Tech-savvy Goebbels?
Have we returned to those times? The revolutionaries and reactionaries may see themselves as opposites, but they are in fact quite similar. Reason and criticism find themselves bowing to certainty, conformity and convictions. Tribal hatred fuels a culture war; social media imposes “the people’s wisdom” on the presumptions of intellectuals.
Technology is advancing relentlessly but anti-modernism is also spreading unchecked.
These are the modern equivalents of pulpits, megaphones, pamphlets, street rallies and radio proclamations. The shouting silences reflection; social media likes silence opinion.
The Goebbels and Zhdanovs of our time are more tech savvy, but they’re still propagandists, doing the same work: manipulating words, inventing gestures, creating rituals, seeking out scapegoats, founding new faiths, etc. The “inclusive” ones want to impose their language on us, but the “exclusive” ones forbid it. How about we all speak as we please?
Technology is advancing relentlessly but anti-modernism is also spreading unchecked. Is that a paradox? Not at all: It’s a matter of cause and effect, and inherently human. We prefer conservation to innovation, which we instinctively oppose with snobbery, moral disapproval and nostalgia.
Always a conspiracy
Do you think the “people” applauded the invention of the printing press? Many people are still skeptical about Darwin’s theory of evolution. Others lambasted railways and cable cars. And as for space missions today — what about all the problems on Earth?
The more innovative a time, the more its innovation disrupts, technology disgraces, science scandalizes. They destroy jobs and erode social ties, after all! They corrupt the human spirit and conceal shady interests. These are all tools the powerful use against the weak, the elites use against the people.
Collective intelligence will succumb to collective ignorance.

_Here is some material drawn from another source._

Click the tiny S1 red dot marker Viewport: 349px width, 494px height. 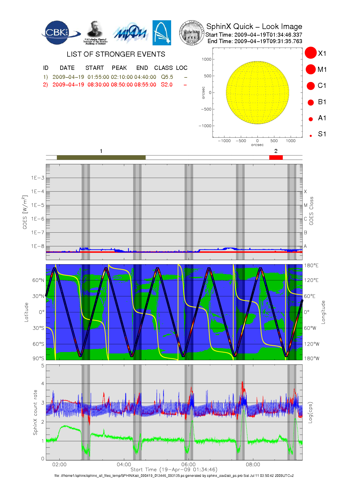tap(311, 136)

There’s always a conspiracy afoot. If it’s not capitalism, its woke; though both sides seemingly agree, prejudice trumps science, rumors beat research and suspicions have more truth than evidence.
Nothing better expresses the spirit of the times than the reactions to the environmental crisis. Is the planet warming? Is human activity, at least in part, to blame? The evidence is clear. What should we do? Try to combine science and environmentalism, make economics and ecology compatible? No way! It is either a case of believing that the end is nigh and despising all civilization, or seeing a vast plot by progressives, the crooked Left and their mercenary science, so “drill, baby, drill.”
What’s ahead
With Trump’s withdrawing the United States from the World Health Organization, you don’t know whether to laugh or cry. Criticizing it is easy to win, but it gains nothing. Denying its usefulness and necessity is cheap demagogy that targets research, information, experimentation and cooperation. Health, like the environment, is a global problem that, like it or not, can only be addressed globally. If it doesn’t solve anything, the United States, the greatest scientific power on the planet, makes a fool of itself and those who imitate it: Giorgia Meloni’s Italy and Javier Milei’s Argentina.
I don’t know what this irrationalist wave will lead to; I only know what we already see: Public debate is reduced to a confrontation between supporters, each armed with their faith and their conspiracy theories; rational debate has been thrown out the window — along with the scientific method: observation, experimentation, verification, argumentation.
Collective intelligence will succumb to collective ignorance, to the possessed cries of the most cynical and daring, the most adventurous and unscrupulous.
Then the specter of the 20th century will really loom over us. Common sense and sensibility are the weapons of resistance. Religious politics is already on the verge of becoming political religion. And political religion does not admit dissent or heresy, only ironclad orthodoxy. And that’s when freedom dies.